Secretary of State Antony Blinken apologized to the United Arab Emirates (UAE) last month for the US response to attacks on the emirates from Yemen's Houthi rebels, according to a report published Wednesday.
Blinken issued the apology to Crown Prince Mohamed bin Zayed al-Nahyan during a meeting last month in Morocco, the Axios news website reported.
The UAE was frustrated about the U.S. response to Houthi attacks just as Washington has been vexed by Abu Dhabi's response to Russia's war against Ukraine.
Washington has been pushing allies, including long-standing partners in the Gulf, to adopt a hard line against Russia's aggression. But the emirates and other Gulf Arab allies, including Saudi Arabia, have maintained a neutral if not pro-Russian policy.
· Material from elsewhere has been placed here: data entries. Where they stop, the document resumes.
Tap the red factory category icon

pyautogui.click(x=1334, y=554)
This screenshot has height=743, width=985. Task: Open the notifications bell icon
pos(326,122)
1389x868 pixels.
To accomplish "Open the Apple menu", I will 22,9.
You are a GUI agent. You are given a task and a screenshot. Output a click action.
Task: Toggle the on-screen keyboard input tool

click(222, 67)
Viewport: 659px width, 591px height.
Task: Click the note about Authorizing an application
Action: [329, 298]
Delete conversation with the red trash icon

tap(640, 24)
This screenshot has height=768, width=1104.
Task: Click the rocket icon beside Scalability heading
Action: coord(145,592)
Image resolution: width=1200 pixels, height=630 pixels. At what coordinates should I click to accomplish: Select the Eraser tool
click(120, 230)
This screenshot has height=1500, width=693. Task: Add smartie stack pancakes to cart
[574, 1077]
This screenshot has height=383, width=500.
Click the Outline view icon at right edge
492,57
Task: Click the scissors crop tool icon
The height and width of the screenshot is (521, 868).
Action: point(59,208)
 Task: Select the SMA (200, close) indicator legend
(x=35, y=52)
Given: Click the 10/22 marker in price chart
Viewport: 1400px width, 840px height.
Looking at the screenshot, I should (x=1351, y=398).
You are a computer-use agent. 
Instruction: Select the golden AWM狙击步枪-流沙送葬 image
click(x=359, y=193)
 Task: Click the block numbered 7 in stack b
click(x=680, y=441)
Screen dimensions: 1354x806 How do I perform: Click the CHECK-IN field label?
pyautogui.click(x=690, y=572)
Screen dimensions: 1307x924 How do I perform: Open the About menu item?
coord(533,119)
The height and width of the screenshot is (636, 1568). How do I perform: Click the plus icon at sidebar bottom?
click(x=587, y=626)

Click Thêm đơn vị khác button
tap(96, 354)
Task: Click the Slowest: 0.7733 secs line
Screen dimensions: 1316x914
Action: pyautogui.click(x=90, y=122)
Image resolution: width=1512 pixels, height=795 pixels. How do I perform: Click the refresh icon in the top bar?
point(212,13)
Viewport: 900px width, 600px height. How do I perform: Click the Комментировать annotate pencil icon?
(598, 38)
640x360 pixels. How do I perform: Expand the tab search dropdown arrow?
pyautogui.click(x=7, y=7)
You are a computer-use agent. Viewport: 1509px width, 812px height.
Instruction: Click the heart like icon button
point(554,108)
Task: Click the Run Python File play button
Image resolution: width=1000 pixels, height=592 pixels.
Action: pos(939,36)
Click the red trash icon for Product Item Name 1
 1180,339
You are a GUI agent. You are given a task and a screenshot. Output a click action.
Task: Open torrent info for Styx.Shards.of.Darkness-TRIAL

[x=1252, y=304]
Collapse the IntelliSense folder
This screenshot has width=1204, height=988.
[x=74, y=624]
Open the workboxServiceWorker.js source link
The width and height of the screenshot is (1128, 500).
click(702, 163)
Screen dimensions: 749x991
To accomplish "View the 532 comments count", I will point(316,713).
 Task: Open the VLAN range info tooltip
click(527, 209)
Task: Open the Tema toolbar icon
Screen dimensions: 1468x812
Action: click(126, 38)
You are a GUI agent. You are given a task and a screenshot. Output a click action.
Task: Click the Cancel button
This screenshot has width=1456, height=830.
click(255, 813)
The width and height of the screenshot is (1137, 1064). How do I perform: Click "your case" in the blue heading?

The Emirates abstained from a Security Council vote in February condemning Russia's assault. It also abstained from last week's U.N. General Assembly vote that booted Russia from the Human Rights Council.
Blinken told bin Zayed that the Biden administration took too long to respond to the Houthi attacks on the emirates, and apologized, Axios reported.
A senior State Department official who spoke to Axios on condition of anonymity did not deny that Blinken conveyed the U.S. apology but did not comment on the private diplomatic discussions.
“The Secretary made clear that we deeply value our partnership with the UAE and that we will continue to stand by our partners in the face of common threats," the official said.
But the response to the Houthi attacks was just one of several significant strains on the bilateral relationship.
In addition to Abu Dhabi's displeasure with the US response to the attacks, the UAE has also been frustrated with the Biden administration's refusal to reimpose a terrorist designation on the Houthis.
The U.S. under President Joe Biden reversed course on his predecessor's designation due to the humanitarian implications of the labeling. The Houthis remain in control of wide swathes of Yemen, which is in the midst of a devastating famine and widespread suffering caused by years of conflict.
Humanitarian groups warned that labeling them a terror group would complicate the delivery of direly-needed aid.